Remarks by Executive Vice-President Virkkunen on the Action plan on Cybersecurity and Artificial Intelligence
Advanced AI models create many possibilities. They can help us to prepare and protect but they can also be used against us.
Advanced AI can create cyber exploits in just minutes or hours, for a fraction of the cost of human experts. While a major vulnerability can cost over 1 million EUR on the grey market, AI only needs data center compute power. Once weaponised, these flaws can endanger our infrastructure and society, which is built upon digital systems.
The Commission's response has been immediate. We engaged with the entire AI and cybersecurity ecosystem: with Member States, with AI providers, with industry, and with our international partners.
We are not starting from scratch. The EU already has robust legal and policy foundations to address these challenges. We are now turning them into action, capability, and resilience, along three priorities.
First, AI models with high cyber capabilities must be safe. And Europeans must have access to use them.
Through the AI Act, the EU has the world's strongest framework to protect us from the potential risks of advanced AI. The Commission's AI Office is already working with AI companies to implement these rules.
Under the AI Act, advanced AI models must be evaluated, and mitigation measures carefully assessed, before the models are placed on the EU market.
In less than a month, the AI Office will have enforcement powers. Testing models before they are released is key to reducing risk. To build expertise, the EU will launch a call to boost its AI evaluation capacity—especially in cybersecurity—aiming to be operational by 2027.
The EU Agency for Cybersecurity, ENISA, will play an important role in operationalising this Action Plan, as well as some Member States.
Together with ENISA, we will develop a European Blueprint for structured access to advanced AI models, with focus on cybersecurity.
The Blueprint will support both AI providers and European organisations, including companies, on how to identify those who get access and on which terms. It will also serve as a basis for cooperation and alignment with international partners.
But access is not enough. We must also strengthen our know-how on how to deploy these technologies for our cybersecurity, by testing their cyber capabilities.
This is why the Commission will set up a secure platform to test AI for cybersecurity already by the end of 2026.
The platform will allow us to assess how models can be used safely for cybersecurity operations in critical sectors such as finance, energy, health, transport or public administration.
Second, we must also be able to protect ourselves against malicious attacks stemming from the misuse of such models.
Our immediate priority is clear: identify and fix the most critical vulnerabilities faster. The first step is the full and effective implementation of our cybersecurity legislation: the NIS2 Directive, DORA, and the Cyber Resilience Act.
This applies to all member states – I want to take the opportunity to highlight the urgency of implementing especially the NIS2 directive.

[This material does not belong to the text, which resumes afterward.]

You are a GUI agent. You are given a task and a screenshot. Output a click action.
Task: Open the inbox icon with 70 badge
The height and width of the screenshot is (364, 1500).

But we also need targeted action where exposure is the highest for our critical infrastructure. We will therefore launch a Critical Open Source Resilience Campaign, to support maintainers in fixing the most critical vulnerabilities in key open-source projects.
AI is not only a risk: it is also a strategic enabler of cyber resilience. Existing AI tools can already help with vulnerability management, threat detection, and incident response. We must support their safe and secure uptake across critical sectors, SMEs and public authorities. And we must do so fast.
Third, we must build Europe's own AI-powered cyber capabilities.
We cannot rely only on non-European solutions for capabilities that are critical for our security.
Building up our own AI frontier models is costly, but in today's world, the cost of not building them will be even higher.
Frontier AI requires very large-scale investment, far beyond what public funding alone can provide. We need to mobilise private capital, and especially equity. The new European tech equity capacity announced in the Tech Sovereignty Package can be a game changer here.
Europe has what it takes to compete. We have the talent. We have a solid cybersecurity and AI ecosystem. We have AI Factories and, in the future, AI Gigafactories that can be part of a sovereign European infrastructure for AI and cybersecurity.